IL 5 MARZO DEL 1943 LO SCIOPERO ALLA FIAT CHE SEGNA L’INIZIO DELLA FINE DELLA DITTATURA

Accadde oggi: il 5 marzo 1943, 78b anni fa, lo sciopero in Fiat segna l’inizio dell fine della dittatura.
La polizia fascista era venuta infatti a sapere di uno sciopero che avrebbe dovuto scoccare quel giorno proprio al segnale della sirena, ma il pur tempestivo provvedimento si rivelerà ingenuo come tentare di tappare con un dito la falla in una diga: alle 10 in punto, anche senza sentire la sirena, come un sol uomo gli operai dell’officina 19 fermano le macchine, organizzano un corteo interno e in men che non si dica trascinano in sciopero l’intero stabilimento. Rivendicano il pagamento per tutti dell’indennità di sfollamento (192 ore di straordinario) e quella per il caro-vita, ma invocano anche la fine della guerra, gridando in faccia ai sorveglianti e alla milizia fascista che tentano di farli tornare al lavoro con le minacce: “Vogliamo vivere in pace”.
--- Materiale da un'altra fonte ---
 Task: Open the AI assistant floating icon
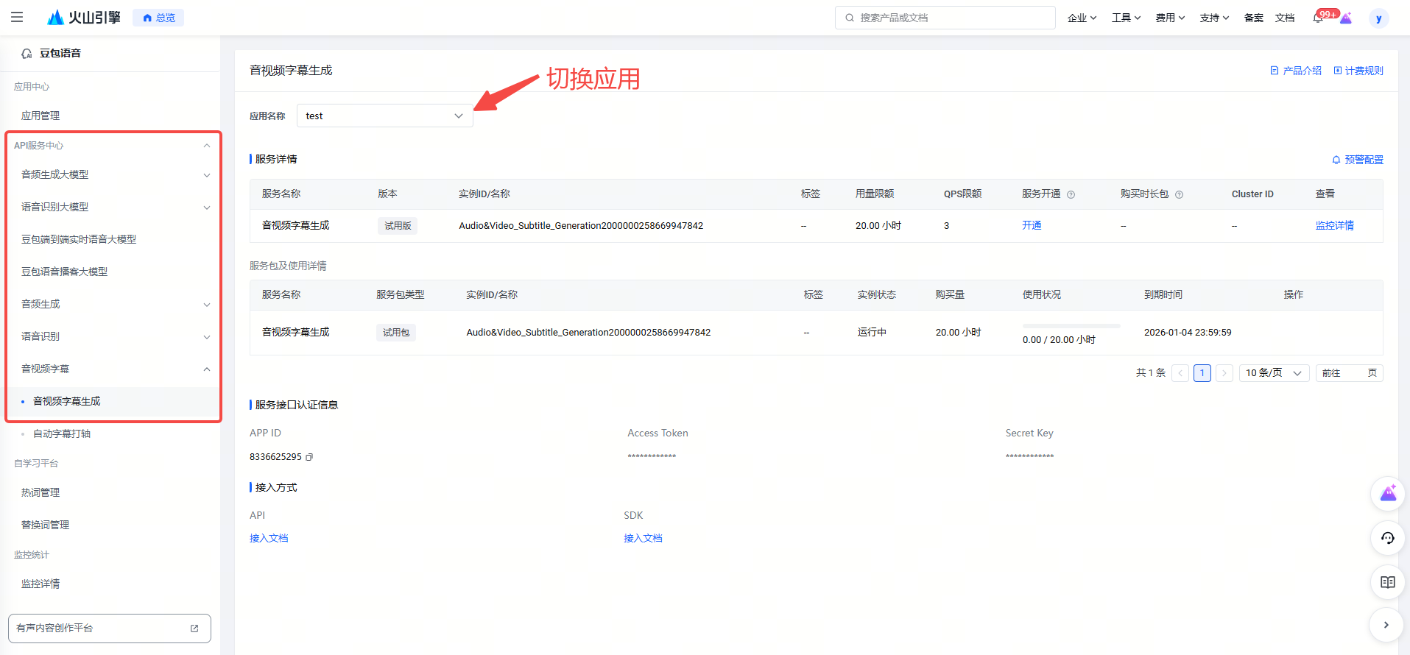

Questo episodio è la miccia che darà fuoco alla grande ribellione operaia in tutte le fabbriche del Nord, passato alla storia come gli scioperi del marzo 1943, che segnarono l’inizio della fine per la dittatura fascista di Mussolini e rappresentarono il primo, vero, eroico episodio della gloriosa Resistenza. Poche ore dopo gli operai di Mirafiori incrociano le braccia anche quelli della Rasetti e della Microtecnica, poi nel corso della giornata seguono la Fiat Grandi Motori, la Westinghouse, le Ferriere Piemontesi, la Fiat Lingotto.
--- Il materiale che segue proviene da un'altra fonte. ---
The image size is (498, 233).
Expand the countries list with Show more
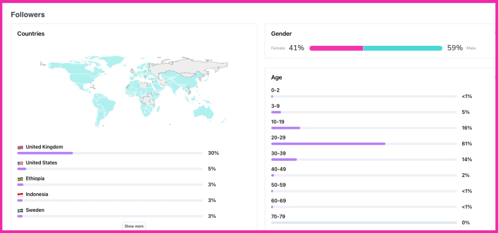point(134,226)
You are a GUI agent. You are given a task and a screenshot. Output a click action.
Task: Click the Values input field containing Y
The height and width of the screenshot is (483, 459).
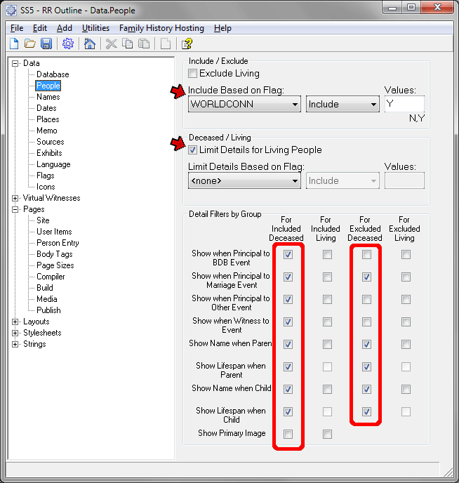[404, 104]
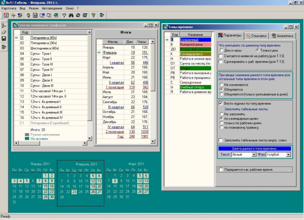Viewport: 304px width, 220px height.
Task: Click the funnel filter icon in toolbar
Action: tap(64, 15)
Colte di sorpresa, direzioni aziendali e autorità fasciste tentano di reagire con l’abituale tattica del bastone e della carota: fioccano subito i primi arresti, insieme alle promesse padronali di aumenti salariali, ma non riescono ad arginare il divampare dell’incendio. Il lunedì successivo, anziché rientrare, gli scioperi contagiano nuove fabbriche, estendendosi ad Aeronautica, Fiat materiale ferroviario, Fiat ricambi, Fispa, Guinzio e Rossi, Tubi Metallici, Challier. Il martedì entrano in sciopero anche gli operai della Fimet, dell’Ambra, della Ceat, della Michelin, delle Concerie Fiorio, della Fast di Rivoli; e nel corso della settimana seguono via via Capiamianto, Frigt, Concerie Riunite, Fatis di Collegno, Lancia, Savigliano, Riv e altre.
Sono circa 100 mila gli operai torinesi scesi in lotta sfidando la repressione poliziesca fascista, i tribunali militari e i tribunali speciali fascisti. Per le leggi di guerra scioperare equivaleva infatti a tradimento. Nella sola prima settimana di sciopero sono ben 164 gli operai arrestati e processati, di cui tre fucilati subito dopo la sentenza. Quali furono le cause dello sciopero? Certamente la fame, i razionamenti, i salari decurtati, l’insopportabile militarizzazione del lavoro, con il supersfruttamento e la repressione delle minime ribellioni, ebbero la loro parte importante. Ma le cause principali furono politiche: in primo luogo l’insofferenza per l’opprimente regime fascista mussoliniano in vigore ormai da vent’anni, e l’ormai insopprimibile aspirazione della classe operaia a farla finita con la guerra e a ottenere la pace.